WHAT TO WORK ON –
**a.** In the blog poem, change "dialect" to "accent", then write out the passage starting at "Confirmation please.." and ending at "with no dialect..".
**b.** Carry the blog poem on past its last line with a few new lines.

--- TEXT SEGMENT ---

Any opinons feel free to express. These are my thought i share to you .. share back

Saturday, August 1, 2009

Contrary to simplicity , a profound silence, layers unimaginable the key to ones heart disalows me.

My mind entrances dipictions of us, memories once felt, past bliss

Be.. exsit .. you are..

Wonderful abide in your piquancy, let loose the you within, give the world a star as lustrous as the milkyway on a calm night.

The depths of you i want to pilgrimage.

Learning the wonders that beseech you, monotone. Herd from me once before , just hoping this recolection is within clarity.


"Slo-impulses"

humanly as possible

Confirmation please..

No hesitation attempted, i reply..

I am he.. she knows..

My eyes speak ot her.. she is trancefixed..

Words exchnaged with no dialect..

For one moment in time, time took a break, it paused.

I belive we have done it.. we have reach a something.. can you feel it.. undesscribable.. B L I S S =]

explantions? anyone?

--- DATA EXTRACT ---

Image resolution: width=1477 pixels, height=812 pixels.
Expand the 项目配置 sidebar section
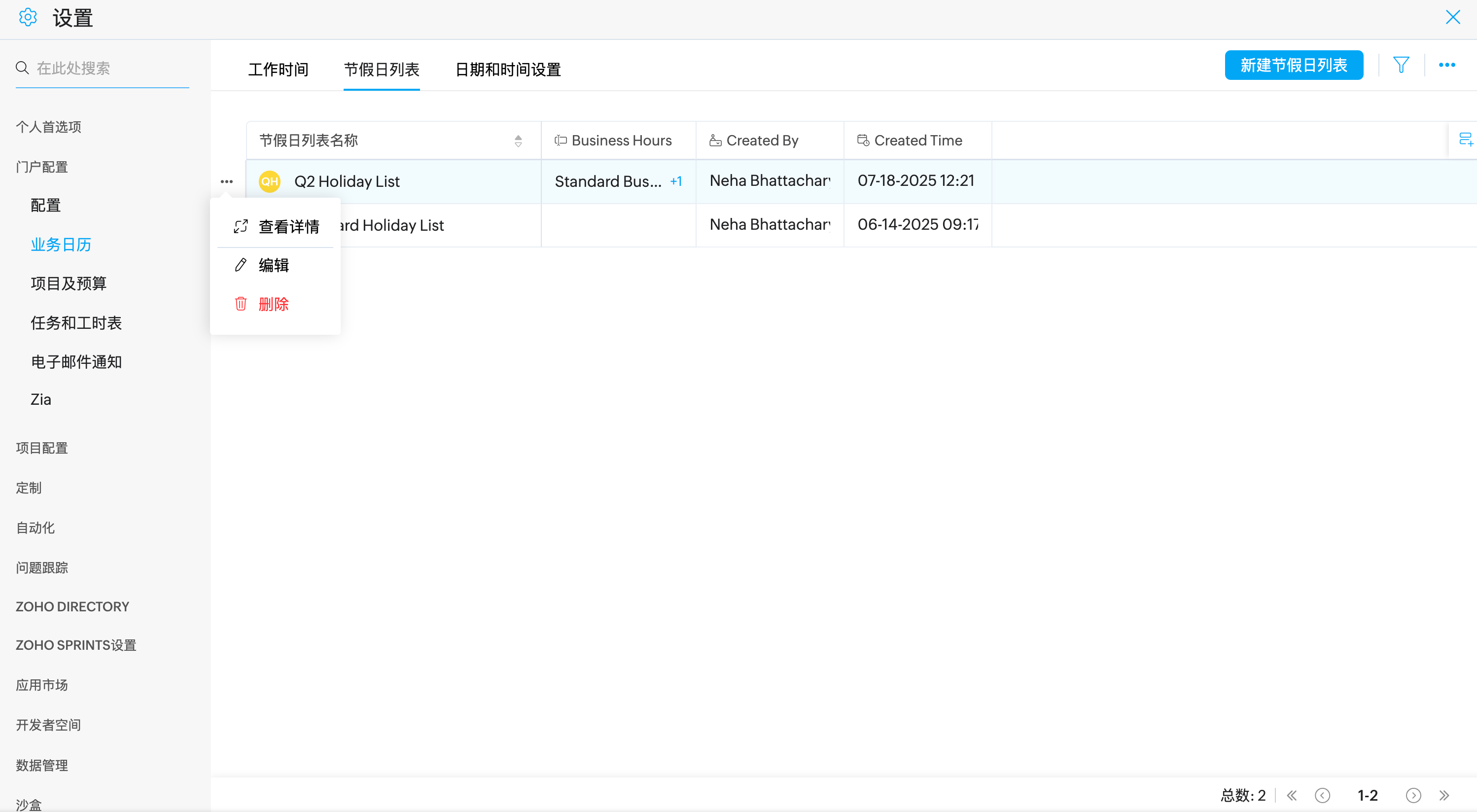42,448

---
--- DATA EXTRACT ---

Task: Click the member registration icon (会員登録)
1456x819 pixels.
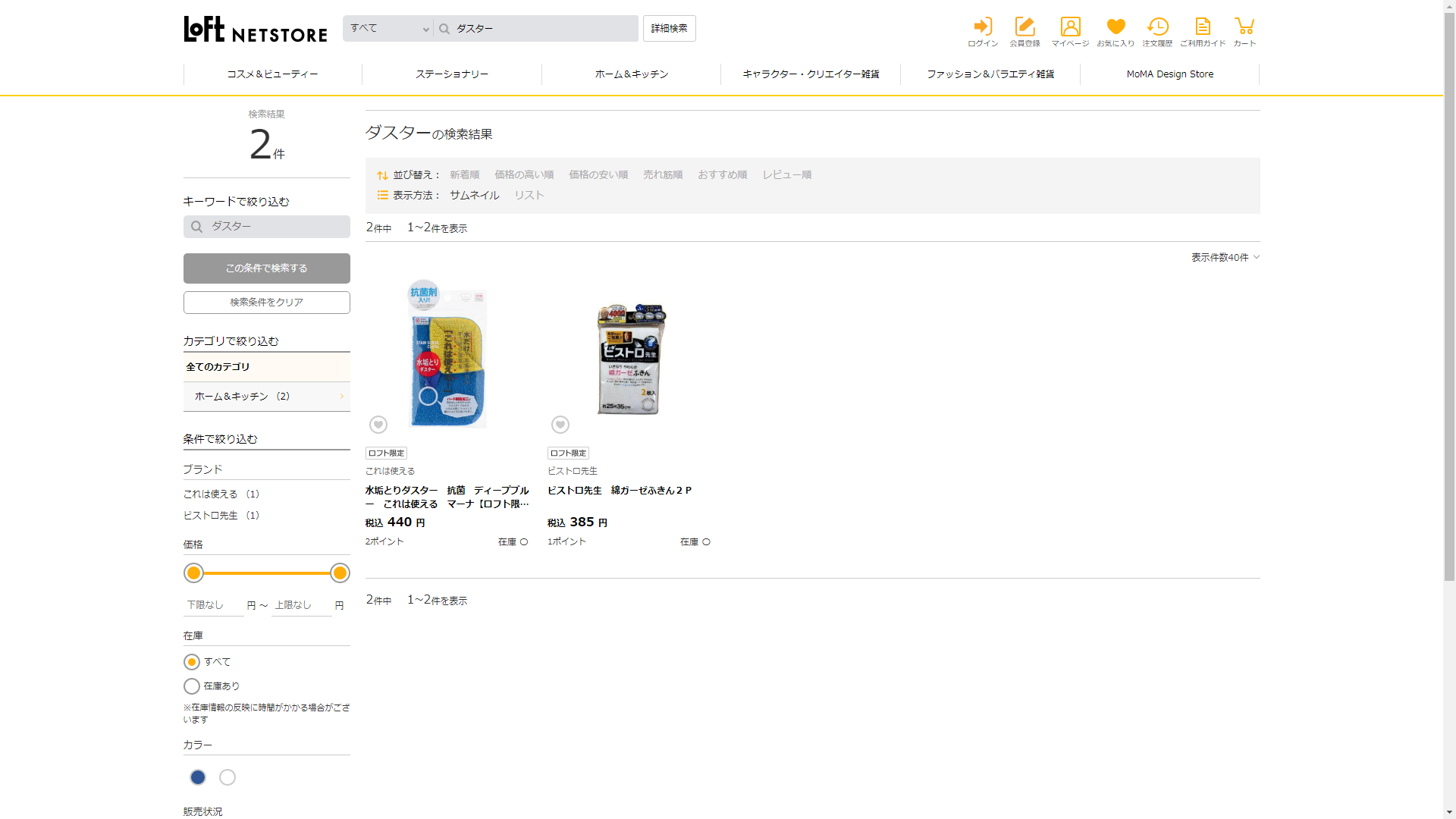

---

RESPONSES IN ORDER –
**a.**
Confirmation please..

No hesitation attempted, i reply..

I am he.. she knows..

My eyes speak ot her.. she is trancefixed..

Words exchnaged with no accent..

**b.**
Explantions? Anyone?

Why is it so hard to fight for what we want?
Why is it so hard to take risk?
Why is it so hard to follow are heart?
Are we afraid of the let down, if so why? How will we ever see what is to be with out risk
Has i love you lost all substance and now became a relaity televison phrase?

Explantions? Anyone?

Why is hard to find faith in people? yet alone faithfullness?
Where honest love? The kind that is ongoing doesnt fade
Where is trust?
Is there any real possiblity to find a soul mate or grow with a stranger?
Is it possible to be with somefrom for adolesacne to adult hood like in our elder's days?

Explanations? Anyone?

Is it a cure for our on growing hunger for materialistic ideas and point of view?
Is our ideaology scraped of substance? How would we get it back?
Where is oldfashion in a modern world with no moral standard?

Explanations? Anyone,

Am i out dated For the morals and belif i refuse to conform from for acceptance? ..

I may not no the answer to these questions but i refuse to become a slave to these, pacuilar enough my mind is no where backing my heart the voice in my head rants for me to stop this train. The delimma is felt. But i choose to be..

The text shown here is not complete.